Case Study
Azure Data Lakehouse Enables Higher-Visibility Reporting Across Data Sources
- Customer: St. Luke’s University Health Network
- Challenge: Centralize data in a modern data platform to enable higher-visibility reporting across disparate data sources
Results
- Implemented Azure data lakehouse ahead of schedule
- Optimized data loads, run times, and cost savings
- Elevated training of client engineering teams and project documentation
Tegria has exceeded expectations in modernizing our data platform. The transition to an Azure data lakehouse has been seamless, and the project was completed ahead of schedule. This allowed for additional optimizations and thorough training of our teams. With Tegria’s help, we have a scalable and efficient data infrastructure that supports our current needs and positions us well for future growth.
DR. CHARLIE SONDAY, DNPAssociate Chief Medical Information Officer, St. Luke's University Health Network
Background and Challenge
St. Luke’s University Health Network (SLUHN) is a nonprofit, fully integrated network providing services at 15 campuses and more than 300 sites in Pennsylvania and New Jersey. This nationally recognized network has provided cost-effective and high-quality care to patients, regardless of their ability to pay, for more than 150 years. Due to demand for higher-visibility reporting across disparate data sources, SLUHN needed to centralize its data in a unified, cost-effective modern data platform.
Solution
SLUHN partnered with Tegria to implement a cloud-based Azure data lakehouse, which is a data management system that combines the benefits of data lakes and data warehouses. This architecture helps support current end-user needs and provides the infrastructure for future development and ingestion of additional data sources.

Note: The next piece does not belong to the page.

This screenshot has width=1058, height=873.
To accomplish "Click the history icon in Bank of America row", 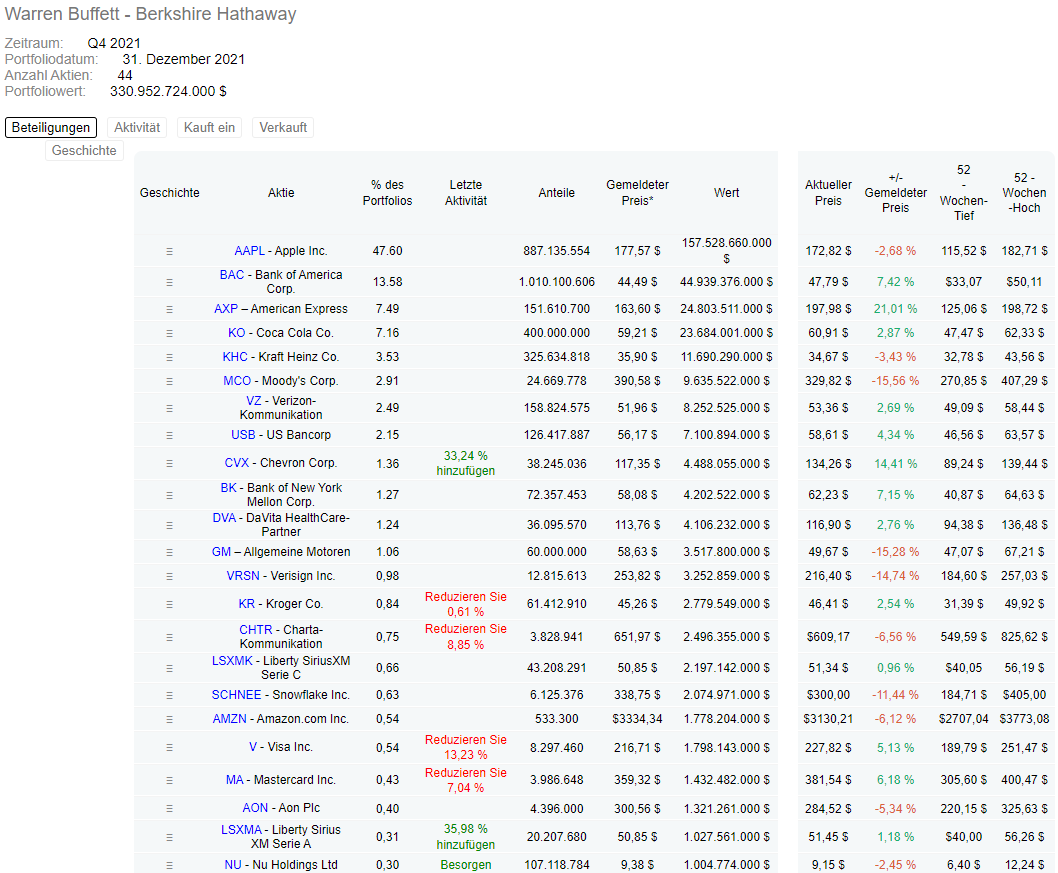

Tegria utilized a two-part methodology to help SLUNH implement this highly scalable, efficient modern data platform:
- Architect and deploy a medallion layer Azure Modern Data Platform within SLUHN’s Azure tenant, providing data extraction for an initial set of six data sources into an Azure Data Lake Storage Gen2 account
- Develop ingestion pipelines in Azure Data Factory and utilize Azure Databricks’ notebooks to consume backfill, incremental data loads, and streaming data loads into delta lake tables within Azure Databricks unity catalog
Results
True partnership and commitment to success enabled Tegria and SLUHN to complete the setup and configuration of the Azure data lakehouse architecture ahead of schedule. Early completion of the project empowered the team to further optimize data loads, run times, and cost savings. It also unlocked opportunities for ongoing improvements and resource optimization. Tegria experts used the surplus of time to elevate training of SLUHN engineering teams, enhance project documentation, and prepare a seamless transition to future endeavors.